Pridelines Youth Services provides weekly programs, youth enrichment activities, specials events and referral services for at-risk LGBTQ youth. Their weekly programs consist of peer-led, psycho-social discussion groups, financial literacy, art and safer sex educational programs. Youth Enrichment Activities and Special events include their annual CampOUT leadership camp, trip to Gay Days at Disney, holiday dinners and parties and their annual LGBTQ youth prom, which is going on its 18th year, among many others.

Most importantly, they operate South Florida’s only LGBTQ youth drop-in center, open Monday through Friday from 11 a.m. to 8 p.m. where youth receive warm meals, can use the David Bohnett CycberCenter and can receive services or be referred to partnering agencies when they’re at-risk.

"Pridelines Youth Services belongs to the community and therefore their support is essential to our success," Diaz-Herman told EDGE. "All of our funding comes from individual donors, foundations that are invested in the success of Miami-Dade and/or Broward Counties, and/or corporations that receive recommendations to fund us from their local Employee Resource Groups. Additionally, Pridelines relies on the support of community based volunteers to assist our small team with administrative and programmatic projects. Community support is extremely important to us and to the LGBTQ youth we serve."

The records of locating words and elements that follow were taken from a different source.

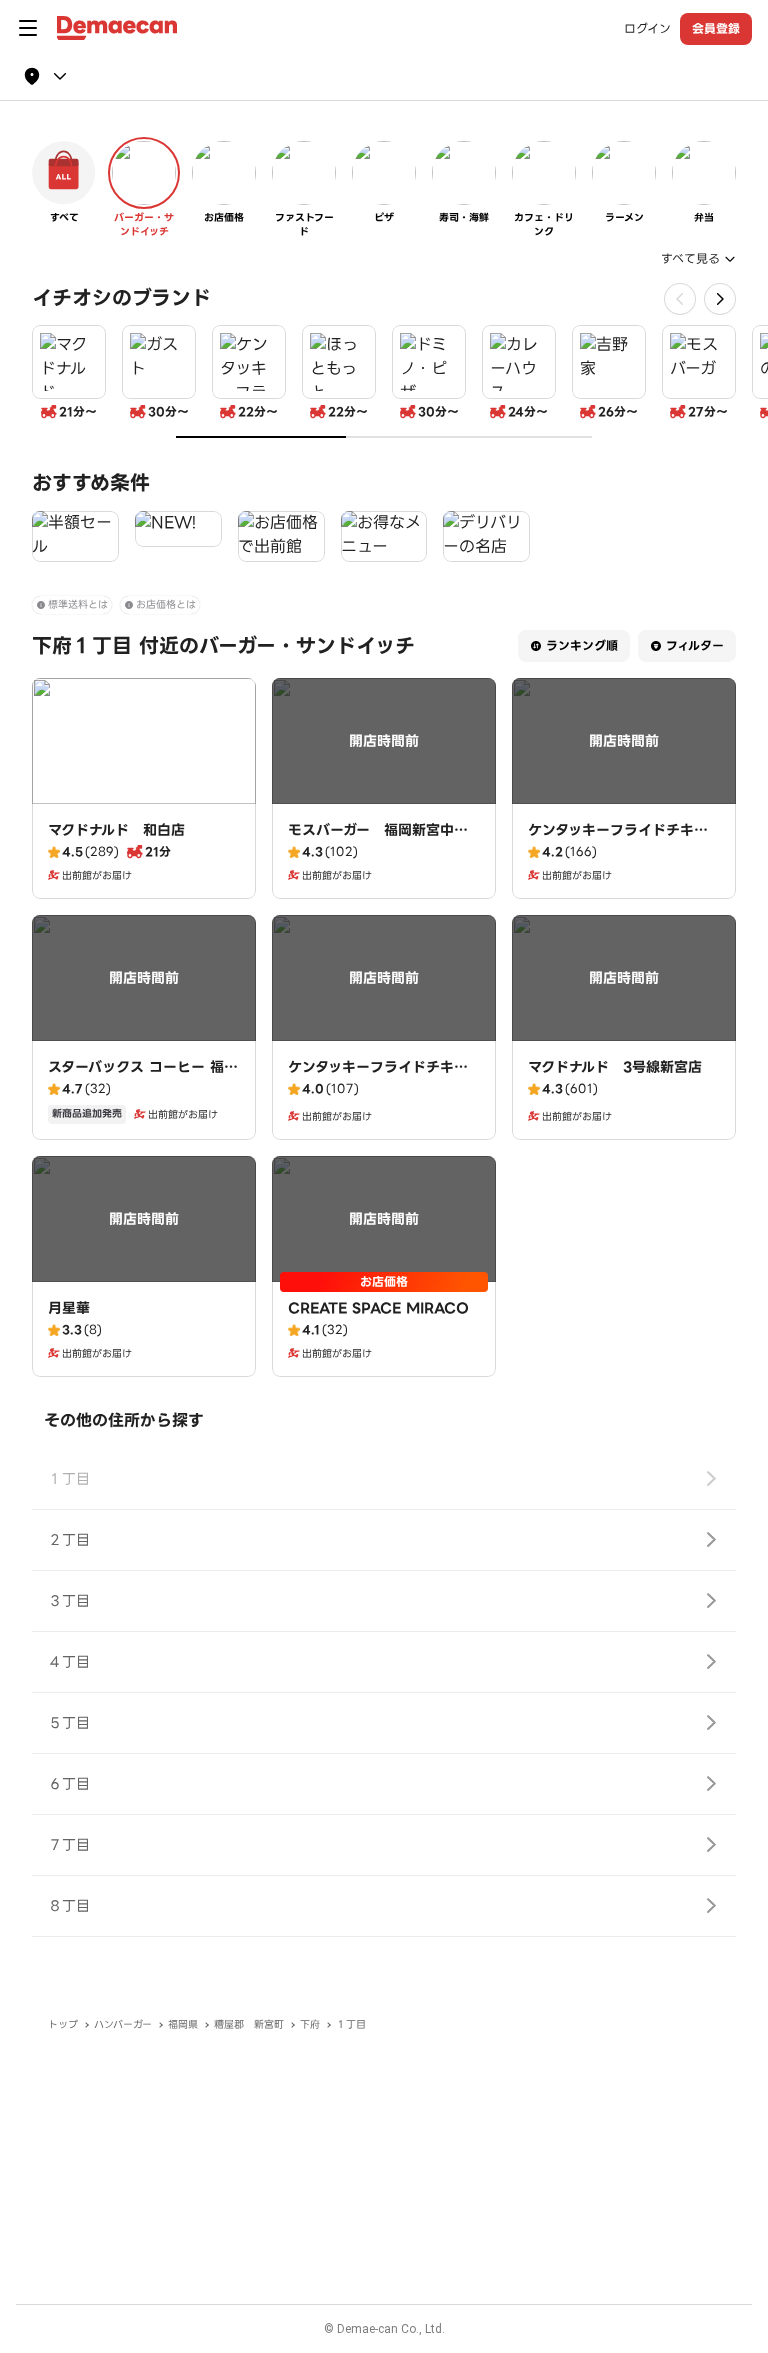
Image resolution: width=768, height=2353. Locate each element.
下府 (310, 2024)
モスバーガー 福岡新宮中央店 (378, 840)
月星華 (69, 1308)
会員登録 (716, 28)
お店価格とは (166, 604)
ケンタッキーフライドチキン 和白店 (625, 840)
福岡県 (183, 2024)
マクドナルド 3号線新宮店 (615, 1067)
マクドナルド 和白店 (116, 830)
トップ (63, 2024)
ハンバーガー (123, 2024)
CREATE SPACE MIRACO (378, 1308)
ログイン (647, 29)
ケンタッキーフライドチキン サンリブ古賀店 (385, 1077)
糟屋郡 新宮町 (249, 2024)
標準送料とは (78, 604)
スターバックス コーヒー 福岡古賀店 (143, 1077)
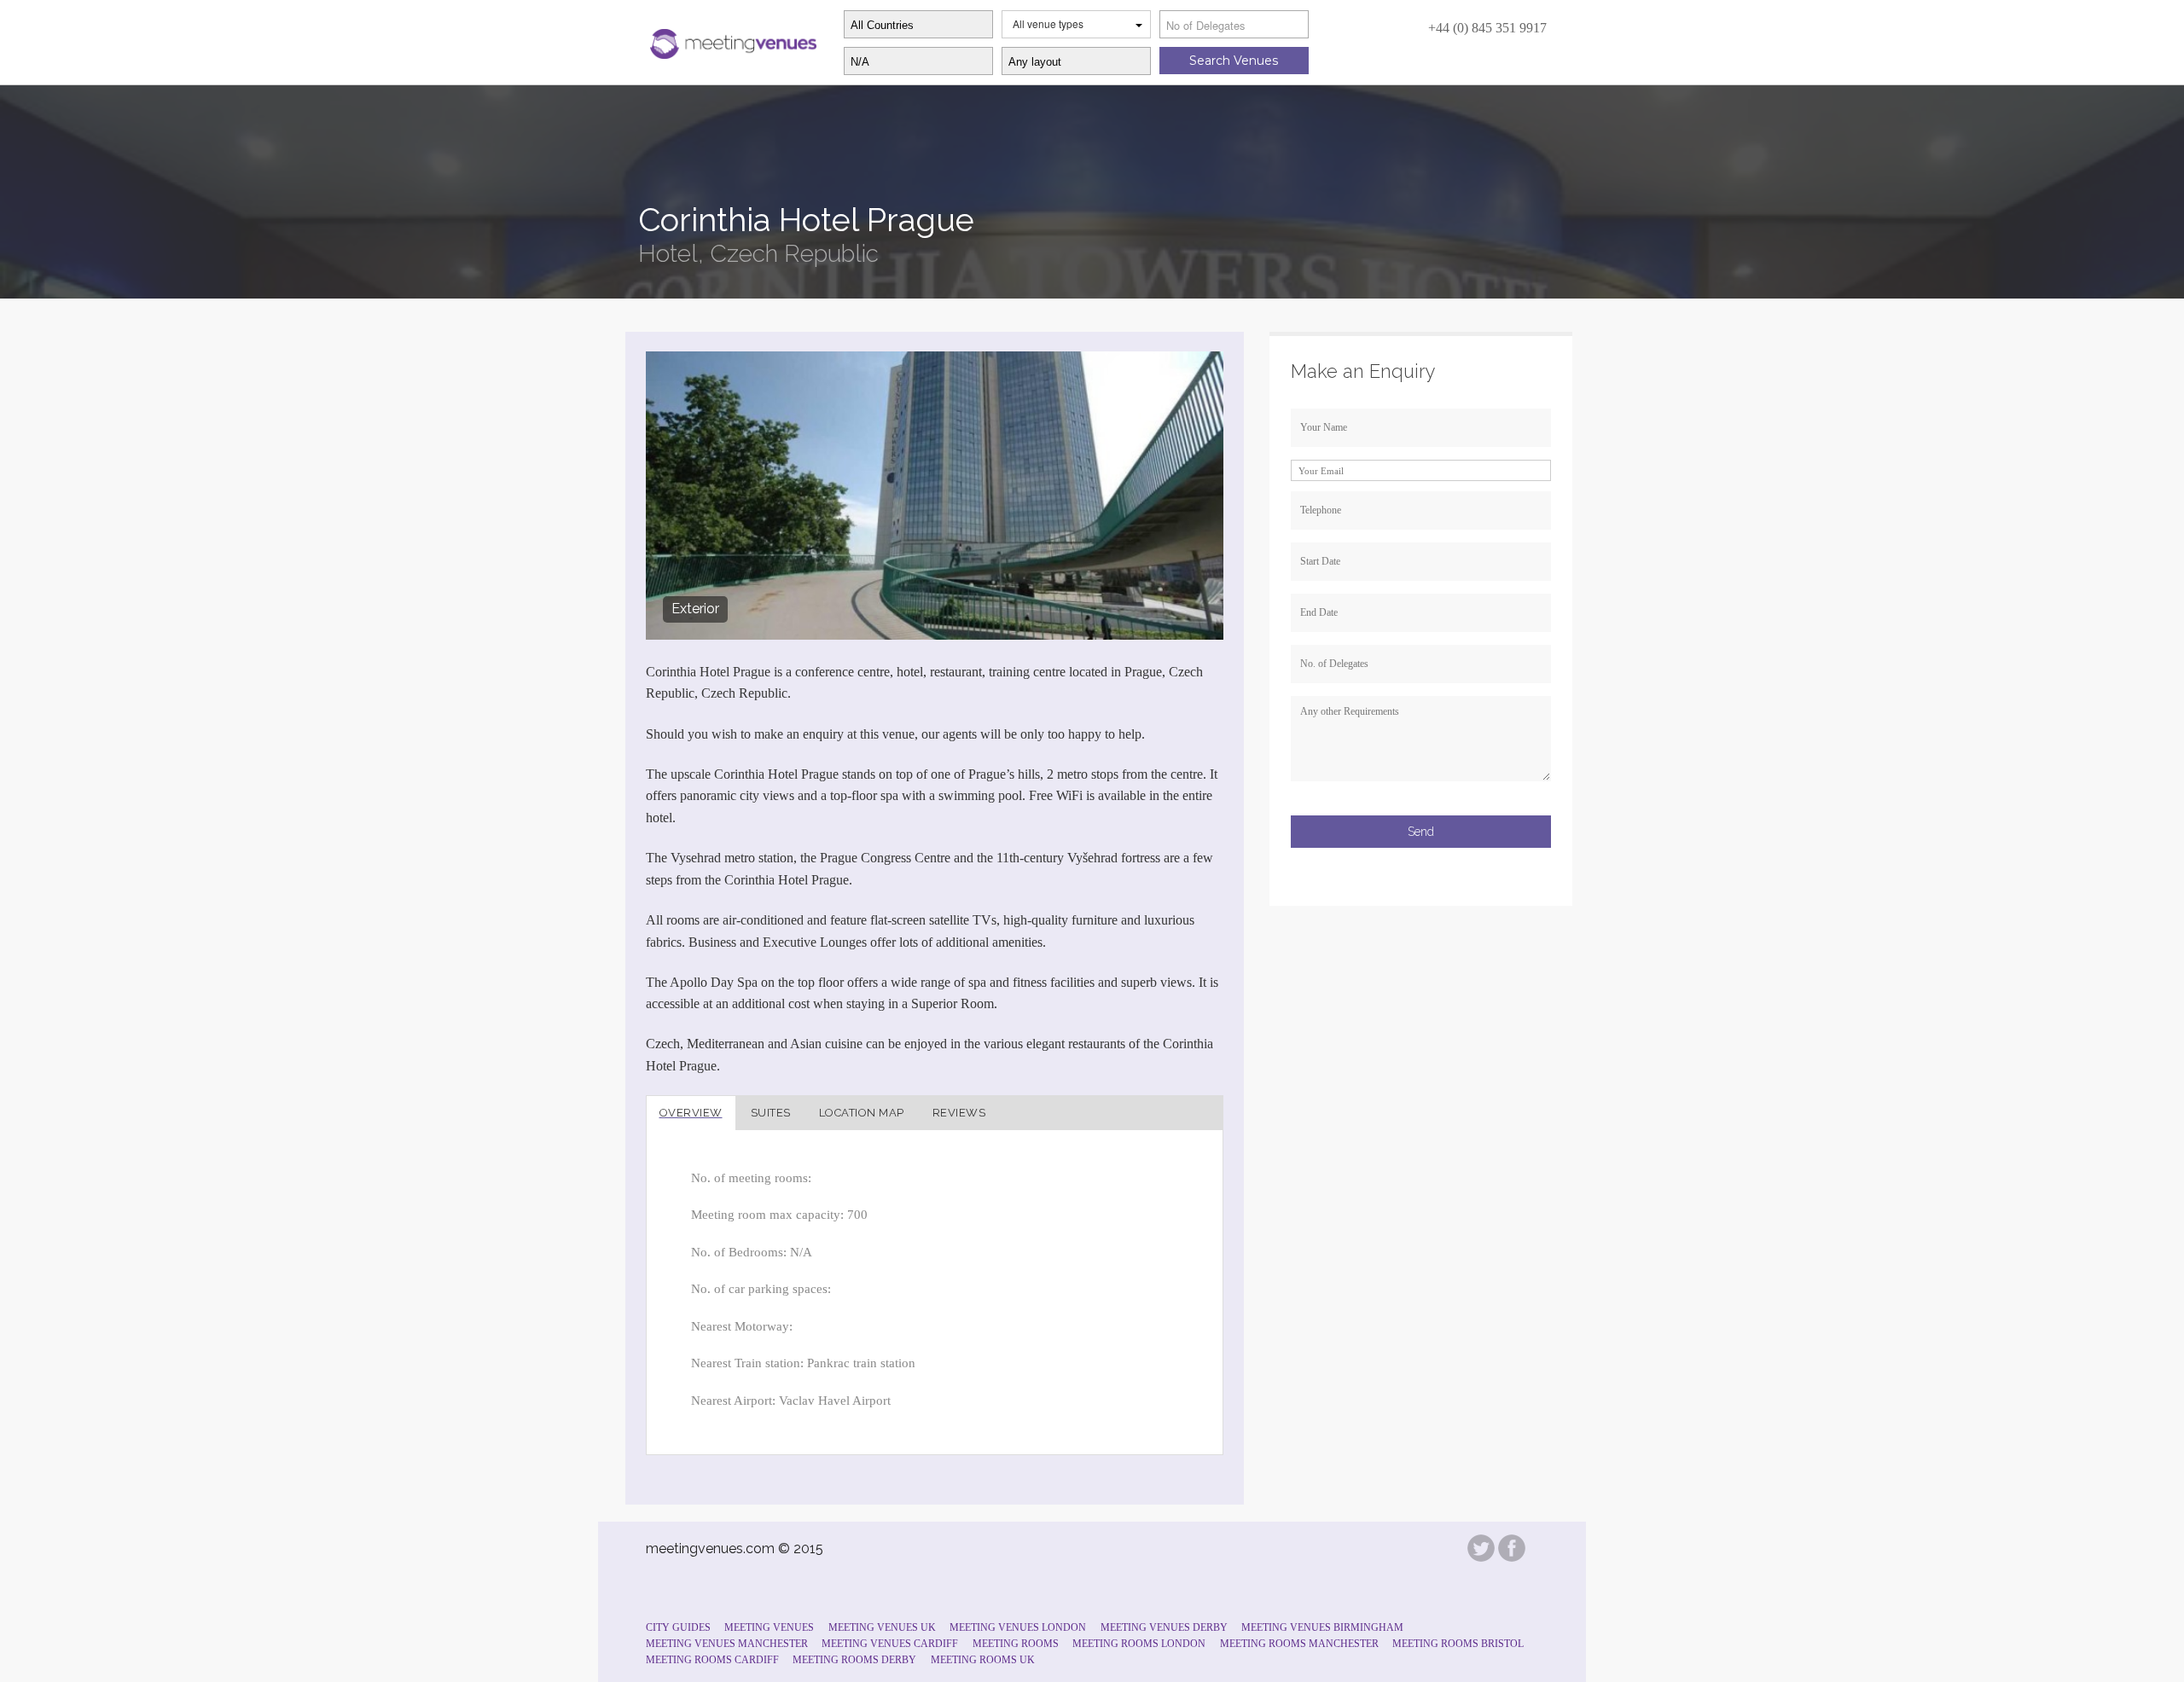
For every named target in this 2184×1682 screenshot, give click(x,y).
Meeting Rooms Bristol (1458, 1644)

Diaz-Herman says that The Miami Foundation is, and has always been, a champion for Pridelines Youth Services. "We are honored that they have bestowed such a generous grant to support our CyberCenter and Drop-In Center services and operations," said Diaz-Herman. "The LGBT Community Projects fund allows us to continue providing safe spaces and nurturing environment for Miami-Dade’s LGBTQ youth where we can educate and empower them to be strong individuals."

Hundreds of people have been able to create personal, powerful and permanent legacies, thanks to The Miami Foundation. They have fostered the arts, awarded scholarships, championed diversity, taught kids to read, provided food and shelter for the hungry and the homeless, and much more.

In their 45-year history, more than $150,000,000 in grants and scholarships has been awarded. Today, they steward more than $160,000,000 in charitable assets. Through community programs, they invest in effective nonprofit organizations that share their vision of a greater Miami.

"The Miami Foundation provides civic leadership, bringing stakeholders together to tackle issues of concern in our community," Soto told EDGE. "Working together with our donors and community partners, we leverage collective knowledge, creativity and resources for a greater impact than any one of us could make alone. By connecting philanthropy with community needs and opportunities we make Miami a greater place to live, work, and play."

The Miami Foundation isn’t alone in supporting Pridelines Youth Services and their noble mission of equality and support for LGBTQ youth.

Diaz-Herman told EDGE, "This year was our 30th anniversary and we received great support from politicians and celebrities such as State Representative David Richardson, Miami-Dade County Mayor Carlos Gimenez and Commissioner Bruno Barreiro, City of Miami Beach Mayor Matti Bower and Commissioner Michael Gonogora, and from Sharon Gless, our Honorary Board Member and LGBTQ Youth Advocate. We thank each of them for their support!"